アカデミー賞受賞!名作『サイドウェイ』のタッグふたたび
ワインと人生が絡み合うほろ酔いロードムービーの傑作『サイドウェイ』(2004年)で見事なコンビを見せたアレクサンダー・ペイン監督とポール・ジアマッティが再びタッグを組んだ『ホールドオーバーズ 置いてけぼりのホリディ』が、2024年6月21日(金)より全国公開となる。

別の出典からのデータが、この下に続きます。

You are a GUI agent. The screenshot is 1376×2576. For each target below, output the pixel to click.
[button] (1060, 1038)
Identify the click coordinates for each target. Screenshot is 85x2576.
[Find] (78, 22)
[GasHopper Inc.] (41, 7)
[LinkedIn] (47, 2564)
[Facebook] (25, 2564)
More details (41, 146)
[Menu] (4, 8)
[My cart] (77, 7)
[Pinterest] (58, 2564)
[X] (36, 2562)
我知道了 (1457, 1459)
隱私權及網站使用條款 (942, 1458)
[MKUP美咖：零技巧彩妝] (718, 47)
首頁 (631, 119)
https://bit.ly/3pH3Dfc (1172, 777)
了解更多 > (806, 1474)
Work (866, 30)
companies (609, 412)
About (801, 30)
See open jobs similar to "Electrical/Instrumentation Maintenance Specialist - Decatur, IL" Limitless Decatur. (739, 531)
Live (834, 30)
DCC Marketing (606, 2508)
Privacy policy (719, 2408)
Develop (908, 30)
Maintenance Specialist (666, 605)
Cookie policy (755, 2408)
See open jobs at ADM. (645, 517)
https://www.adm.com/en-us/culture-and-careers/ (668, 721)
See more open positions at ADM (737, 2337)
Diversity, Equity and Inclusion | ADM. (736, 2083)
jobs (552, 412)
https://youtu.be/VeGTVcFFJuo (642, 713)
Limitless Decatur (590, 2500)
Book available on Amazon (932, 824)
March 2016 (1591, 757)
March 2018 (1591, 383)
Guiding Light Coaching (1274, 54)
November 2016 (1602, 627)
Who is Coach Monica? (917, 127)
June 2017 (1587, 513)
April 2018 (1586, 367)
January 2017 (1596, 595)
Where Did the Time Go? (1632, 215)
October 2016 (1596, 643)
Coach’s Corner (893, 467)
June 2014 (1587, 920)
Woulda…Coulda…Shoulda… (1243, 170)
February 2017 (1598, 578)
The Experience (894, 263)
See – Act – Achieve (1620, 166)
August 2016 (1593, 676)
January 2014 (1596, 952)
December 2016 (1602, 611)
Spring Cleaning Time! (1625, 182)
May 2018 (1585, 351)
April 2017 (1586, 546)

名優ジアマッティがアカデミー賞で初めて主演男優賞にノミネートされ、二度目のゴールデングローブ賞主演男優賞(ミュージカル・コメディ部門)の受賞を果たした本作を筆頭に、今年の初夏は世界各国の“クセモノ俳優”たちが個性を爆発させた注目作が続々公開される。クセモノの定義は人それぞれだが、唯一無二の個性派俳優たちを切り口に、バラエティに富んだ作品たちを紹介したい。
ポール・ジアマッティ主演『ホールドオーバーズ 置いてけぼりのホリディ』
6月21日(金)よりTOHOシネマズ シャンテほか全国公開
アカデミー賞助演男優賞にノミネートされた『シンデレラマン』(2005年)で演じたボクサーのマネージャー、『それでも夜は明ける』(2013年)で演じた奴隷商人、『アメイジング・スパイダーマン2』(2012年)の怪人ライノ、『アメリカン・スプレンダー』(2003年)で描かれた伝説的オルタナ・コミック原作者ハービー・ピーカーなどなど、作品毎の変幻自在ぶりで強い印象を残してきたジアマッティは、無冠の名優とも言うべき存在だった。本作でついに初めてのアカデミー賞主演男優賞ノミネートを果たし、俳優仲間からはこの賞にジアマッティを推す声も多かったという。
そんなジアマッティが本作で演じる古代史の教師ハナムは、生真面目で融通が利かず生徒からも教師仲間からも嫌われているが、誰にも言えない過去を抱える複雑な人物で、ジアマッティ自身を念頭に置いて作られたキャラクター。その人物像は、ある視覚効果や匂いに至るまで緻密に設定され、ジアマッティは記憶に残る好演を披露している。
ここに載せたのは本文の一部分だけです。